Upon arrival at coding bootcamp, there is an expectation that you already have at least a basic grasp on how to use some of the Enumerable iteration methods. Having studied the Ruby pre-work and practice problems diligently, I understood the mechanics but struggled with consistent implementation and accuracy.

Often, going into labs felt like stabbing in the dark, hoping to hit the magic words to arrive at the correct answer. If I type this, I get this? Ok, cool, but let me make sure I understand why. Is it .map or .reduce or .select or .filter? Don’t some of those mean the same thing? And which should I use and when? Our instructor reminded us from the beginning to write down the tools in our toolbox.

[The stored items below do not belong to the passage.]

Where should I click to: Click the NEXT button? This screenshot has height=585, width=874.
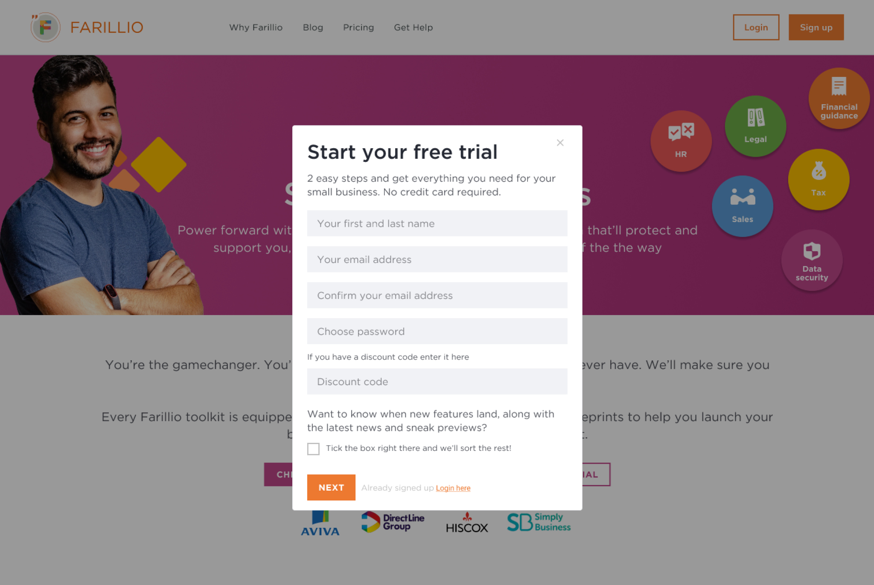(x=331, y=487)
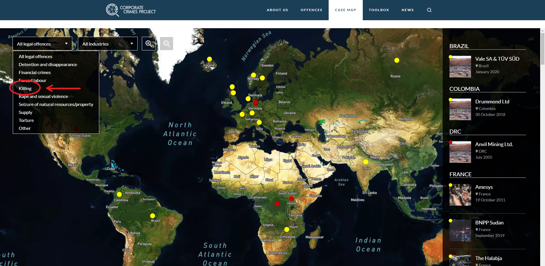
Task: Select Killing from the offences list
Action: tap(25, 89)
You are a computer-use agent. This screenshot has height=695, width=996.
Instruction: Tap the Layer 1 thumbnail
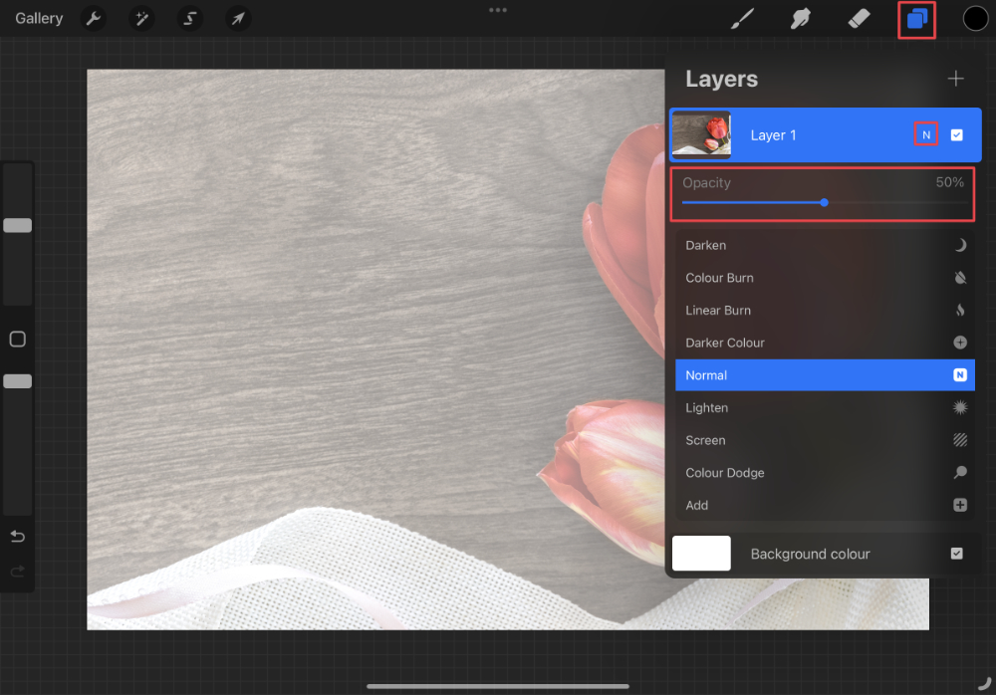coord(701,134)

With that in mind, now I don’t try to hammer something when a screwdriver will do the trick.

Before I get into specific problems, I want to address a commonly used but somewhat elusive method. The .reduce method is very tricky to understand and in doing my research for this blog, I realized I didn’t really get how this method operates.

How .reduce works:

I found more clarity learning that this method is known as foldLeft in other programming languages. You can envision it so the element on the right side of the block folds over onto the left with each iteration. For this reason, reduce is especially helpful handling sums and finding averages, as I will address in a bit.

It’s important to note that, like .map and .collect, .reduce and .inject can be used interchangeably. They are aliases for one another.

I’ll now be highlighting a couple of examples from a practice code challenge, explaining how I updated my answers for greater efficiency by using more precise tools. In going through this exercise and attempting to explain my code, I am reinforcing my understanding of these methods and doing myself a favor and hopefully helping others to get what I missed the first few — or many — times.

This object-oriented Ruby code challenge revolves around the relationships of four models, RestaurantOwner, Restaurant, Recipe, and MenuItem.

As the code challenge progressed, I felt confident in my methods establishing relationships among my classes, as well as in solving certain instance methods. I struggled more, though, as I got deeper into the aggregate and association methods. For example, ‘Recipe#cheapest_restaurant’ had me scratching my head for a while. The question asks that we return the Restaurant instance where this Recipe instance is the cheapest.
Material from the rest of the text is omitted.